* Consigne
Reproduisez sans aucune modification le passage du texte ci-dessous sur ce qui justifie la richesse, depuis « CE QUI JUSTIFIE » jusqu'à « me questionner depuis. » inclus.
::: Texte
Je tiens à féliciter Simon Tremblay-Pépin et
l'équipe de l'IRIS pour leur excellent travail
faisant contre-poids à cette Institut économique
de Montréal qui n'a d'institut que le nom.
CE QUI JUSTIFIE LA RICHESSE
mardi 18 décembre 2012, par Simon Tremblay-Pepin
La semaine dernière, on m’a convié à répondre à la question « Le Québec a-t-il peur des riches » à l’émission Open Télé animée par Sophie Durocher. Assis en compagnie de sept autres hommes (!), j’ai débattu pendant plus d’une heure. Mon but n’est pas ici de revenir sur chacun des rebondissements de cet échange « viril » sur le rapport des Québécois-es à la richesse, mais de m’attarder à un argument qui semblait faire consensus chez mes coreligionnaires et sur lequel je me suis pris à me questionner depuis.
Tiré du site de l’IRIS.
Risque, sacrifice et besoins
Voyons d’abord l’argument lui-même, je tente de le reproduire le plus fidèlement possible. Il est légitime que le riche entrepreneur soit devenu riche car il a pris des risques dans la fondation et la mise en place de son entreprise. Ainsi, son action dans le monde (création d’emplois, investissements) et la possibilité que cette action échoue et lui prenne son investissement justifie qu’il soit mieux récompensé.
Michel Kelly-Gagnon, de l’Institut économique de Montréal (IEDM), ajoutait que cette récompense était également justifiée par la réponse à un besoin social. L’entrepreneur obtient donc un retour à la mesure de l’utilité sociale de ce qu’il a produit : plus on est riche, mieux on répond à un besoin social donné. En ce sens, il rejoignait Charles Nouyrit, un entrepreneur français ayant récemment immigré au Québec, qui soutenait durant les échanges qu’il devait être récompensé pour avoir eu de bonnes idées (c’est bien connu dans son pays d’origine : quand on n’a pas de pétrole, on doit avoir de bonnes idées).
::::::
::: Données fournies
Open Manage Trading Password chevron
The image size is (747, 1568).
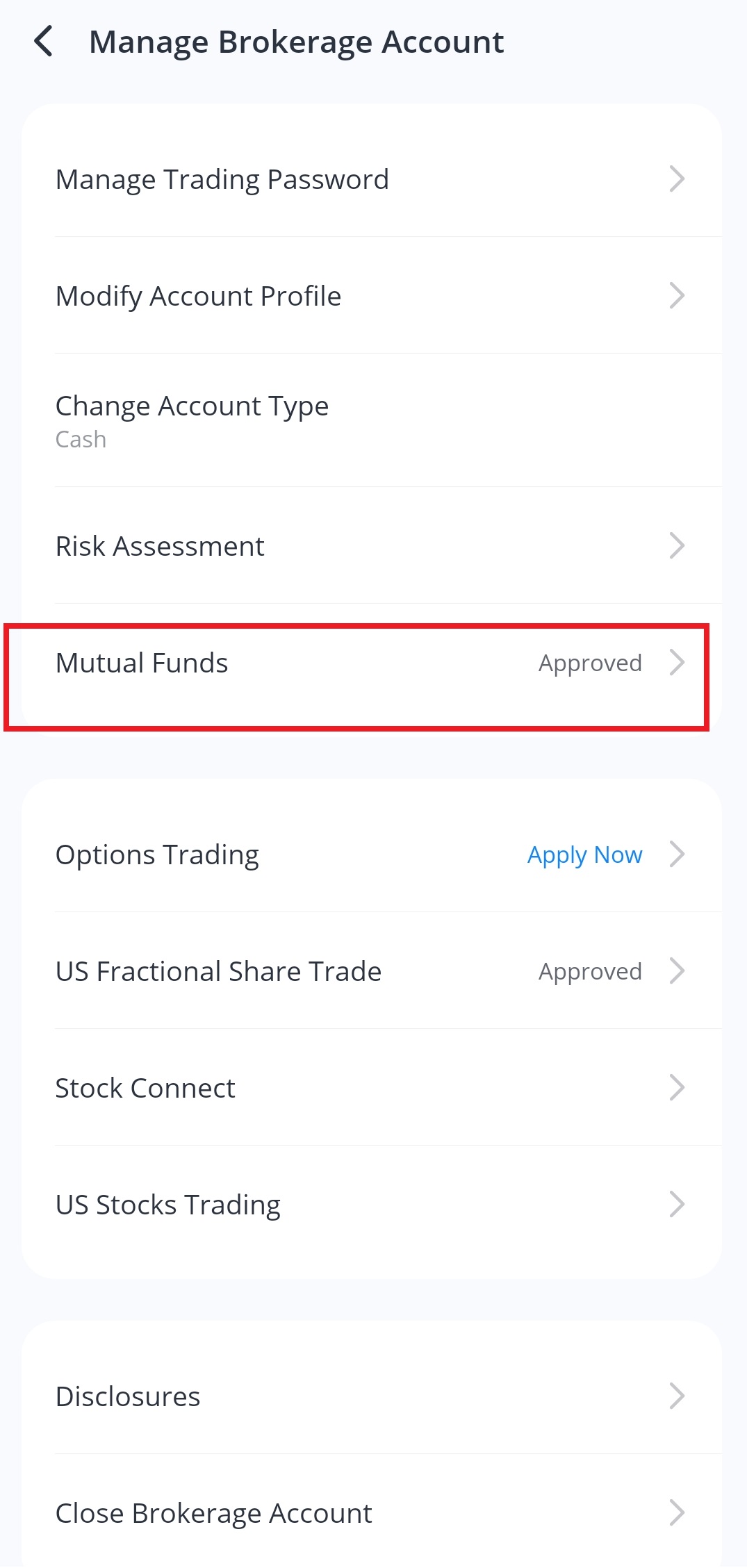pyautogui.click(x=677, y=179)
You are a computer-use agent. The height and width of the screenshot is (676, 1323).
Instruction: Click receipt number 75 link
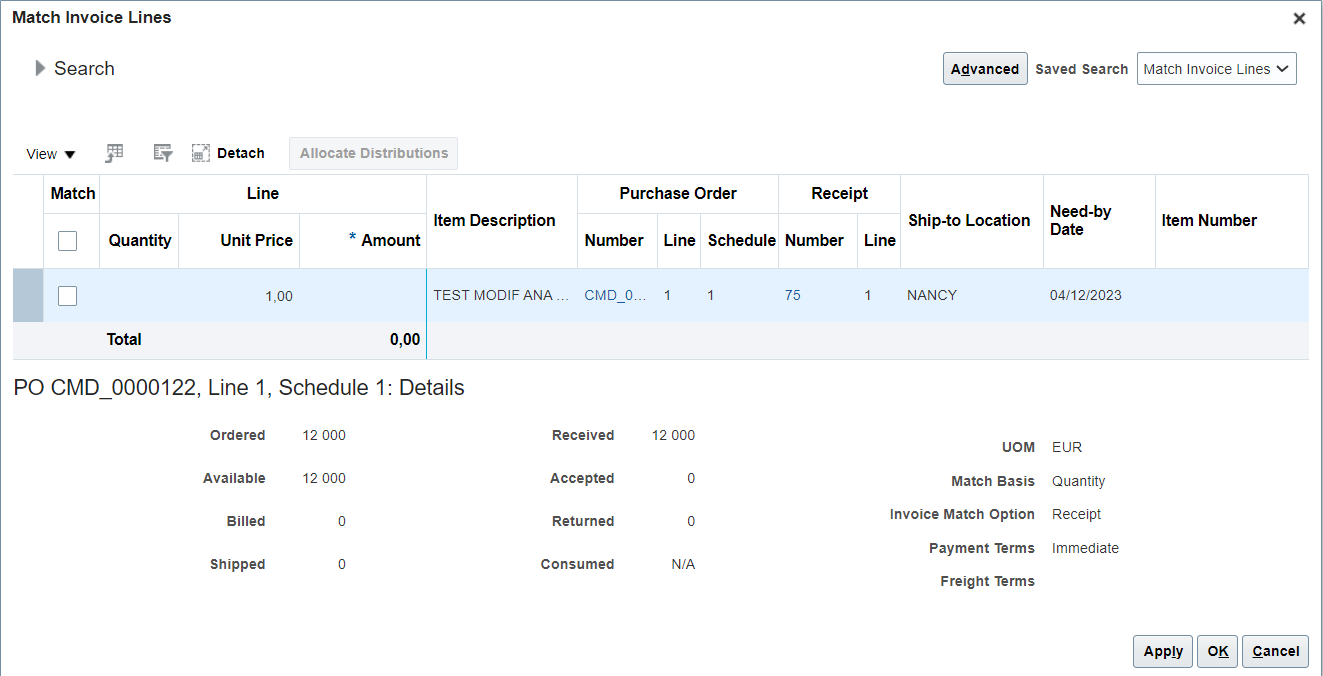(x=793, y=295)
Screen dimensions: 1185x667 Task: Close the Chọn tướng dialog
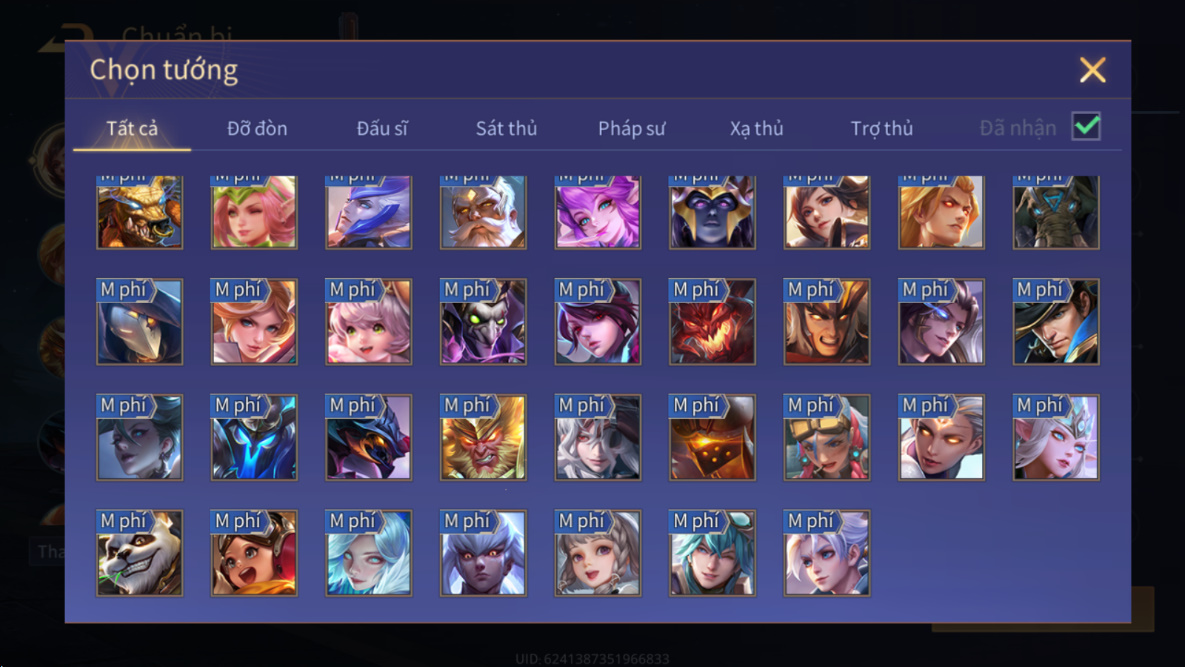point(1092,70)
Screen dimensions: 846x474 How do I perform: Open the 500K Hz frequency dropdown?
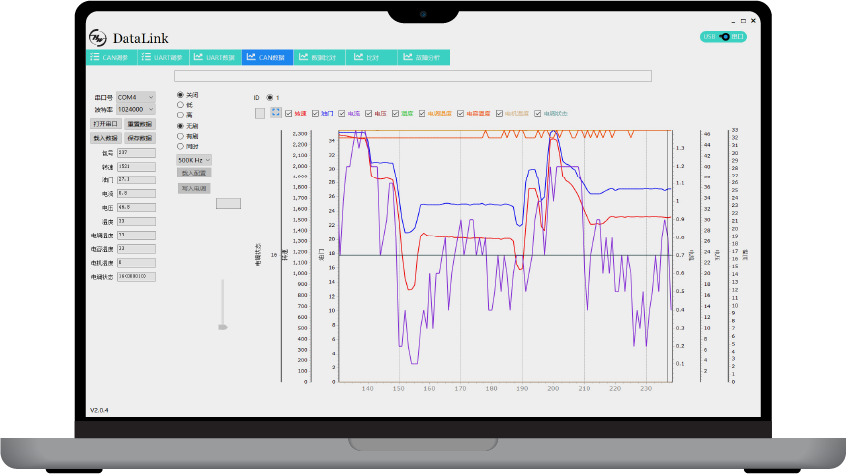194,159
::::::
* Réponse attendue
CE QUI JUSTIFIE LA RICHESSE
mardi 18 décembre 2012, par Simon Tremblay-Pepin
La semaine dernière, on m’a convié à répondre à la question « Le Québec a-t-il peur des riches » à l’émission Open Télé animée par Sophie Durocher. Assis en compagnie de sept autres hommes (!), j’ai débattu pendant plus d’une heure. Mon but n’est pas ici de revenir sur chacun des rebondissements de cet échange « viril » sur le rapport des Québécois-es à la richesse, mais de m’attarder à un argument qui semblait faire consensus chez mes coreligionnaires et sur lequel je me suis pris à me questionner depuis.